Remember these?
♦ I must admit, this is probably not something I would read, given my admitted non-English major inferiority complex when it comes to talking about baseball fiction, but the recently-released Jack Madison: The Shaping Of His Life
, by Larry R. Wiles looks like it has some “life lessons” to offer, especially during Black History Month. Plus the cover looks cool.
♦ Another title appropriate for BHM is The Court-Martial of Jackie Robinson: The Baseball Legend’s Battle for Civil Rights during World War II, by Michael Lee Lanning, the subject of this feature on The Undefeated website.
♦ WYSO, a public radio station in Yellow Springs, Ohio, reran a 19-year-old interview with Nicholas Dawidoff. The piece features Baseball: A Literary Anthology, for which Dawidoff served as editor.
♦ Speaking of public radio, here’s the segment I mentioned yesterday on WNYC’s All of It about Effa Manley.

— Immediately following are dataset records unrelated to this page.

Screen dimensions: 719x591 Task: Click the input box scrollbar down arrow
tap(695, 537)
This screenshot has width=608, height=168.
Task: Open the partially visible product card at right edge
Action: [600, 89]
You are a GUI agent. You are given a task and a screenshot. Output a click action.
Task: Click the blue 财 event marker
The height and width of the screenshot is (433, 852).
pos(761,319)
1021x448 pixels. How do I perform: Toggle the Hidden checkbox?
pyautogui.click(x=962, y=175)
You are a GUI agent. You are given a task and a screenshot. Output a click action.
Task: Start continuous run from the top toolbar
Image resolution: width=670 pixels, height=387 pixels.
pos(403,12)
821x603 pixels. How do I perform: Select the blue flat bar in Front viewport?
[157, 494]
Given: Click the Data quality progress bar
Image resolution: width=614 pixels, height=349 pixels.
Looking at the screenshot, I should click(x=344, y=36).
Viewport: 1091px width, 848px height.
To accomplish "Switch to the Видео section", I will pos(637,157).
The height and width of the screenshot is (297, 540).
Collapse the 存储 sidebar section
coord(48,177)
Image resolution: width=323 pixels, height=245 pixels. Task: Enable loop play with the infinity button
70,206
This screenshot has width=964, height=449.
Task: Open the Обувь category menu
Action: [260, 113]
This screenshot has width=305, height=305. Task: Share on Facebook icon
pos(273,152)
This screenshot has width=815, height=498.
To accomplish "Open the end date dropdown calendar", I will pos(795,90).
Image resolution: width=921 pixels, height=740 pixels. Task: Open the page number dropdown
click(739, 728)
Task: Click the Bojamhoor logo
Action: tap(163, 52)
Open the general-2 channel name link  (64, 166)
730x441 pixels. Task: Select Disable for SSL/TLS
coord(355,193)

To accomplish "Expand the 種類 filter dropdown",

♦ As per the Daily Herald, a suburban Chicago newspaper:
On Tuesday, March 16, celebrate women “stepping up to the plate” during World War II with “Peaches and Baseball” at 7 p.m. via Zoom. Rebecca Tulloch, a vintage Rockford Peach, shares the story of the real-life Rockford Peaches and the film that was inspired by them, “A League of Their Own.” Register at tinyurl.com/PeachesBaseball.
♦ Always looking for some offbeat sources of baseball stories. Here’s one from the Irish Times about Jim Bouton’s Ball Four, which the article’s writer “had never heard of…until a few days ago.” The piece was published yesterday and compares some of the precepts of the classic book with Gaelic football.